> [Texto do documento]:
É uma lei imprestável, pois, nos termos do seu artigo 1° institui o Programa Escola Cívico–Militar no Estado de São Paulo para as escolas públicas estaduais e municipais da Rede de Ensino de Educação Básica que é incompatível com a Constituição Federal.

Esse Programa, tão caro à extrema-direita, tem claro viés ideológico e não pedagógico, tal como disposto na lei não encontra amparo no modelo de educação nacional previsto pela Constituição Federal, e que foi delineado, em âmbito nacional, por meio da Lei n° 9.394/1996 (Lei de Diretrizes e Bases). 

Essa lei viola o texto Constitucional de várias formas, seja pela presença de vícios de ordem formal - exigência de lei federal para tratar da matéria e ausência de competência legislativa concorrente do Estado de São Paulo para tanto -, seja pelos vícios materiais que alvejam o seu conteúdo. A lei extrapola as atribuições constitucionais da força militar estadual (CF, art. 144, §5º) e afronta aos princípios constitucionais da liberdade de pensamento (CF, art. 5º, inciso IX, c/c art. 206, incisos II e III); da valorização do profissional da educação (CF, art. 206, V); da gestão democrática da escola (CF, art. 206, VI).

> [Tarefa 1]: Nas linhas de dados, copie sem mudar nada o trecho que começa na linha com "Click the Projections calculator icon" e termina depois da linha com "pyautogui.click(x=42, y=474)".
> [Tarefa 2]: Escreva a continuação do texto sobre a lei paulista do Programa Escola Cívico-Militar, seguindo logo depois da última frase dele.

> [Linhas de dados]:
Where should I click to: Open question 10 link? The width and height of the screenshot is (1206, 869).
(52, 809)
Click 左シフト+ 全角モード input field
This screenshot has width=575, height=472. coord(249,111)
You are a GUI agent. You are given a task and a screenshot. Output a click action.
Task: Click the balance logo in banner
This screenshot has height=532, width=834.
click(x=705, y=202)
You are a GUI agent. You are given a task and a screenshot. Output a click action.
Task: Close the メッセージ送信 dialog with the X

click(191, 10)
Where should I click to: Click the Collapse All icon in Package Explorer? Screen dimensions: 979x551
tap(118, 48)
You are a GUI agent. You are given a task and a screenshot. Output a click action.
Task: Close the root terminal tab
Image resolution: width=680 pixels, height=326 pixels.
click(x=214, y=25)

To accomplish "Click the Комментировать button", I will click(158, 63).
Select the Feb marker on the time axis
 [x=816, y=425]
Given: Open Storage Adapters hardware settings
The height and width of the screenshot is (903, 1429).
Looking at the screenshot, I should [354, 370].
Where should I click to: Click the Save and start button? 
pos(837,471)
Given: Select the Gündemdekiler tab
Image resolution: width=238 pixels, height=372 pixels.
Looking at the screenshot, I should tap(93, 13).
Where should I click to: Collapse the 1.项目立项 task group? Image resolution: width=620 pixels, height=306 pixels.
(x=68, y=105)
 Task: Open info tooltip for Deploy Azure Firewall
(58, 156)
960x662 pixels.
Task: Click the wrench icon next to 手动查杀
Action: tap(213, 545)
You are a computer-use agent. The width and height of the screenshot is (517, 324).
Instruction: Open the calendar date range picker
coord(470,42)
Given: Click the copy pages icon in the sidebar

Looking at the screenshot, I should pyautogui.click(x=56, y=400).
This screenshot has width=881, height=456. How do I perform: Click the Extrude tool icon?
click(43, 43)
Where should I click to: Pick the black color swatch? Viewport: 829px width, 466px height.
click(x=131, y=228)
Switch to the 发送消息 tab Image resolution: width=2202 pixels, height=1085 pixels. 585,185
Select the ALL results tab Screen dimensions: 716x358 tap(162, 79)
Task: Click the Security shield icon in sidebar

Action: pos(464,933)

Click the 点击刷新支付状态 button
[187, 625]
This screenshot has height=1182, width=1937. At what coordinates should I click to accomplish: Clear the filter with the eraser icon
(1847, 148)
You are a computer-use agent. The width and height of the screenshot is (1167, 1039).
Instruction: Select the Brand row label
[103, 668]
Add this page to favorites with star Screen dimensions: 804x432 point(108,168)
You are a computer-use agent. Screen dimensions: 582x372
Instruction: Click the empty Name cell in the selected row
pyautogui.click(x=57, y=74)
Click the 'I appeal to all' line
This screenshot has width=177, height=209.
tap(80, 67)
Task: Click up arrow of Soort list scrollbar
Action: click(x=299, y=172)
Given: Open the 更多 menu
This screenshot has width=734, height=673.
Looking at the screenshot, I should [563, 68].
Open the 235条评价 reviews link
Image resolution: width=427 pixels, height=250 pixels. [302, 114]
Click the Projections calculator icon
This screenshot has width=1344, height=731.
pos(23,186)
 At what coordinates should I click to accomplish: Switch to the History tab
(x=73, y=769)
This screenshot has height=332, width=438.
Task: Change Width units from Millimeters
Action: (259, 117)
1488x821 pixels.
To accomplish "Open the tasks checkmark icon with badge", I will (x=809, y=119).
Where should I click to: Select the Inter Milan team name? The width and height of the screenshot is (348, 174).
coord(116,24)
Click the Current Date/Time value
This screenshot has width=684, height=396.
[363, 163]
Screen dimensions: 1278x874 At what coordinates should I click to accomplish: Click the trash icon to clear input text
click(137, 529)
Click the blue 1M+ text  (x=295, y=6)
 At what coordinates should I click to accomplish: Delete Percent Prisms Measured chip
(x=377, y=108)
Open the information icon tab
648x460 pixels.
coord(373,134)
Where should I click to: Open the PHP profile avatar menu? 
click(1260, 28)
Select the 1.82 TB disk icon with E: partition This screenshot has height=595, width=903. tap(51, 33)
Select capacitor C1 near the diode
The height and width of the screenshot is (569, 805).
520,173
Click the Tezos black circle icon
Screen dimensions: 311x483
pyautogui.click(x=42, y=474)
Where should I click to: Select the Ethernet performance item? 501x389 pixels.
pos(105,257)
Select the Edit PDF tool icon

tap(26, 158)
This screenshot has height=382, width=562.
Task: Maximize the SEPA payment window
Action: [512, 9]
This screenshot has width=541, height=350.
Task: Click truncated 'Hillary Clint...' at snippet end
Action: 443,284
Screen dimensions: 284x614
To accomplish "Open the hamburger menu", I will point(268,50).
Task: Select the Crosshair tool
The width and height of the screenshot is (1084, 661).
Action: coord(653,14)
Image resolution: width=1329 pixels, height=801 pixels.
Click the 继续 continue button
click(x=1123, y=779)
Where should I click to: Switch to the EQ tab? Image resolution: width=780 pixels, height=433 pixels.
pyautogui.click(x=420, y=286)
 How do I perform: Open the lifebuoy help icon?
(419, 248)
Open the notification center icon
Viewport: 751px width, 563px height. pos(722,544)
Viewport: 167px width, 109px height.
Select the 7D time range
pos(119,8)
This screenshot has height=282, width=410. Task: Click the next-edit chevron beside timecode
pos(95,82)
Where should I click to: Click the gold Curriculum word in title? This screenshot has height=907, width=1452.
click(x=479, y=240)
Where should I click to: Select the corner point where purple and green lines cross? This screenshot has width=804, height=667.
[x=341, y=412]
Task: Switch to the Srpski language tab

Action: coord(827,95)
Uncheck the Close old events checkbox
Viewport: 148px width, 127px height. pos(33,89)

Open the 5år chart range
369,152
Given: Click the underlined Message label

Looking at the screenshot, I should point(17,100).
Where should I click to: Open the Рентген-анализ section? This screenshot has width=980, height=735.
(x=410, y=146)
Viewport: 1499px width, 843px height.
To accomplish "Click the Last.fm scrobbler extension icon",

> [Resposta certa 1]:
Click the Projections calculator icon
This screenshot has width=1344, height=731.
pos(23,186)
 At what coordinates should I click to accomplish: Switch to the History tab
(x=73, y=769)
This screenshot has height=332, width=438.
Task: Change Width units from Millimeters
Action: (259, 117)
1488x821 pixels.
To accomplish "Open the tasks checkmark icon with badge", I will (x=809, y=119).
Where should I click to: Select the Inter Milan team name? The width and height of the screenshot is (348, 174).
coord(116,24)
Click the Current Date/Time value
This screenshot has width=684, height=396.
[363, 163]
Screen dimensions: 1278x874 At what coordinates should I click to accomplish: Click the trash icon to clear input text
click(137, 529)
Click the blue 1M+ text  (x=295, y=6)
 At what coordinates should I click to accomplish: Delete Percent Prisms Measured chip
(x=377, y=108)
Open the information icon tab
648x460 pixels.
coord(373,134)
Where should I click to: Open the PHP profile avatar menu? 
click(1260, 28)
Select the 1.82 TB disk icon with E: partition This screenshot has height=595, width=903. tap(51, 33)
Select capacitor C1 near the diode
The height and width of the screenshot is (569, 805).
520,173
Click the Tezos black circle icon
Screen dimensions: 311x483
pyautogui.click(x=42, y=474)

> [Resposta certa 2]:
Explicando: “inconstitucionalidade formal” da Lei Complementar Estadual decorre da edição de lei sobre matéria que é da competência privativa da União, conforme se depreende da leitura do art. 22, XXIV, da Constituição Federal, segundo o qual “compete privativamente à União legislar sobre diretrizes e bases da educação nacional”, ou seja, a lei do Tarcisio invade seara de competência da União, pois institui um modelo educacional que desborda dos parâmetros da Lei de Diretrizes e Bases da Educação Nacional, estabelecendo princípios e diretrizes que trazem para o âmbito da gestão educacional alicerçada nas normas básicas federais um viés militar próprio – e exclusivo – do ensino militar, que é de caráter residual e regulado por lei específica (art. 83 da LDBEN).

Dito de outra forma, à luz do ordenamento jurídico constitucional e subconstitucional, não há possibilidade de fusão de modelos de educação civil e militar. Ou seja, além de inconstitucional, é instrumento de indesejado embate ideológico.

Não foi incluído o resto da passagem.